El constante parloteo de Ana, al que Irene no pensaba aportar nada en absoluto, fue interrumpido por la entrada como una tromba de Isabel.
—Lo he conseguido, mamá ha cedido. ¡Me voy a estudiar a Madrid! —las hermanas se abrazaron alborozadas cantando y bailando por la habitación—. ¡Me voy, me voy!
—¿Y ahora qué haré yo? —preguntó Ana de repente—. Nunca nos hemos separado, no quiero que te vayas. Hazte enfermera aquí, pero no te vayas, por favor.
La alegría de Isabel se evaporó. «Es igual que mamá», pensó con tristeza. «Terca, obstinada y egoísta, ferozmente egoísta. ¿Cómo he podido crecer a su lado y no darme cuenta hasta ahora?»

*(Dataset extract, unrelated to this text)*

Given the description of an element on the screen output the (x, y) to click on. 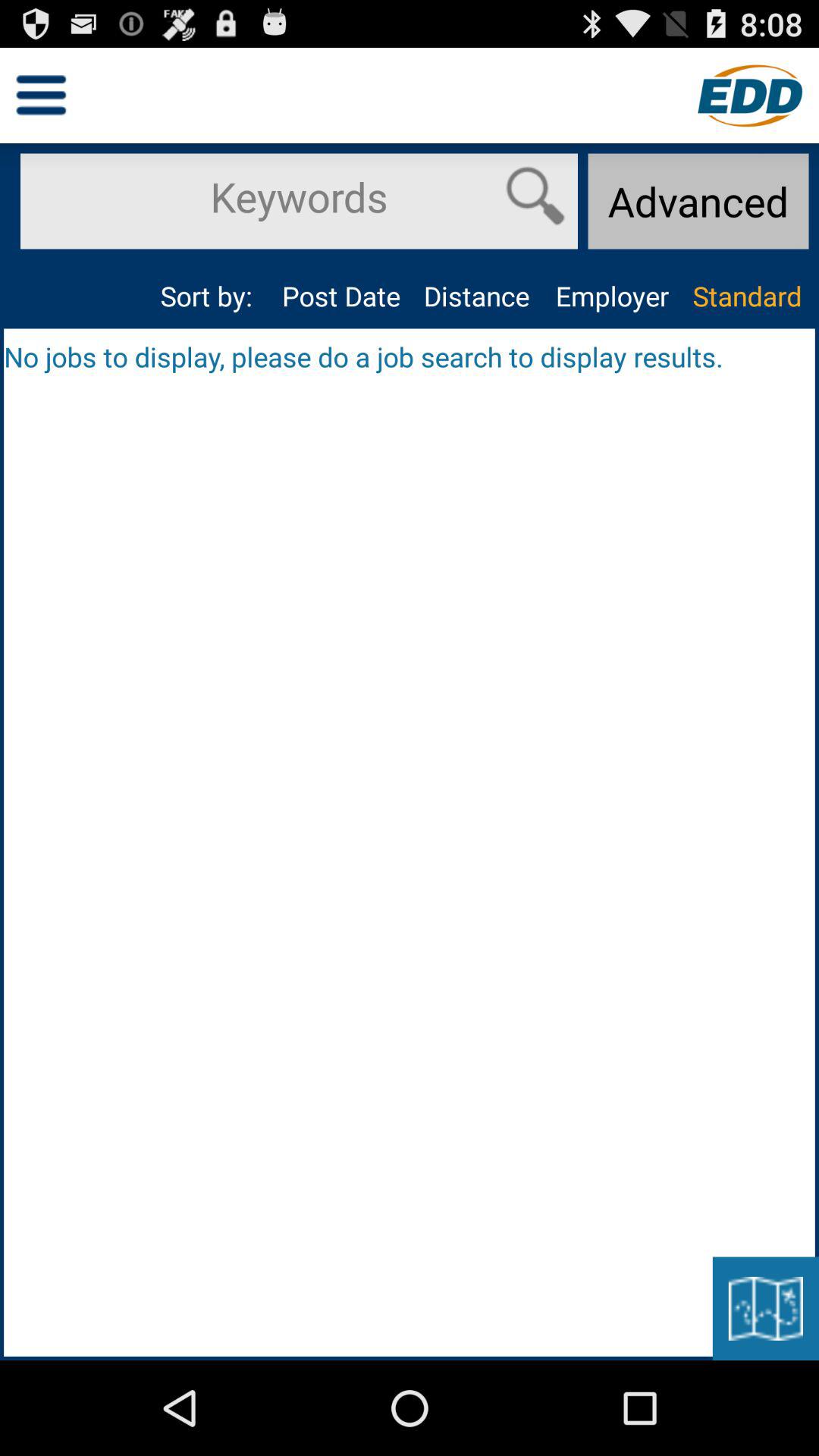
turn on item above the no jobs to item (341, 295)
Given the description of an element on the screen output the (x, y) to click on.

Ana vio la sorpresa y la desilusión en la cara de Isabel y se recompuso con rapidez, intentando cambiar de tema para hacerle olvidar las palabras que acababa de decir:
—Bueno, luego hablaremos. ¿Recuerdas que viene el primo Ignacio a cenar? Por lo visto tiene una novia que trabaja como médico aquí. Me imagino que te interesará conocerla, viene con ella.

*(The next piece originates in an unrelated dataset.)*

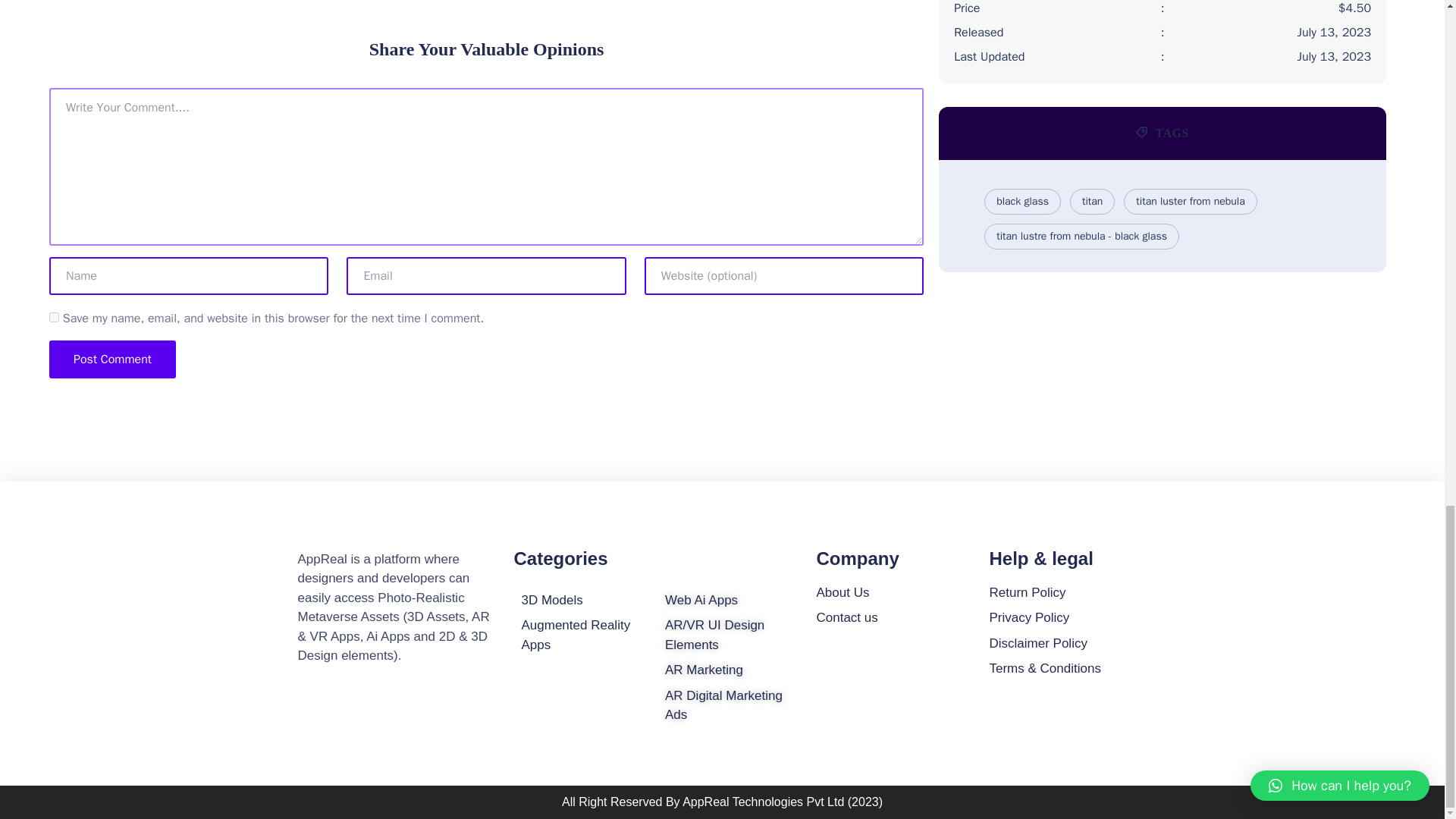
yes (54, 317)
Post Comment (112, 359)
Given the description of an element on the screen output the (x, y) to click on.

—Serviremos el aperitivo en el salón; luego la cena. Las copas, en la biblioteca —Clara de Arzaga hablaba con el tono insolente que solía aplicar al servicio. El mayordomo era «nuevo», ya que llevaba sólo diez años en la casa. Tanto él como todos los demás sirvientes aceptaban sus órdenes con aparente humildad, pero en el fondo la detestaban—. ¿Han llegado ya las ayudantes?
Para Clara, las ayudantes eran el último grado del escalafón. Venían a servir cenas o almuerzos cuando eran necesarias, pero no se merecían ni un gesto de apoyo, ni siquiera una sonrisa.
Vestida de riguroso negro y cubierta de perlas, como una coraza ante el mundo, Clara revisaba la mesa y recordaba, con los labios apretados, ese tiempo pasado, no tan lejano, en que William y ella compartían el esfuerzo común de hacer de sus hijas unas mujeres perfectas.
Inspeccionó el mantel de lino bordado, la cristalería de Bohemia, la vajilla Wedgwood y los arreglos de flores y frutas habituales en su mesa: componían un pequeño escenario verdiano en el que todo tenía que funcionar con una sincronía absoluta.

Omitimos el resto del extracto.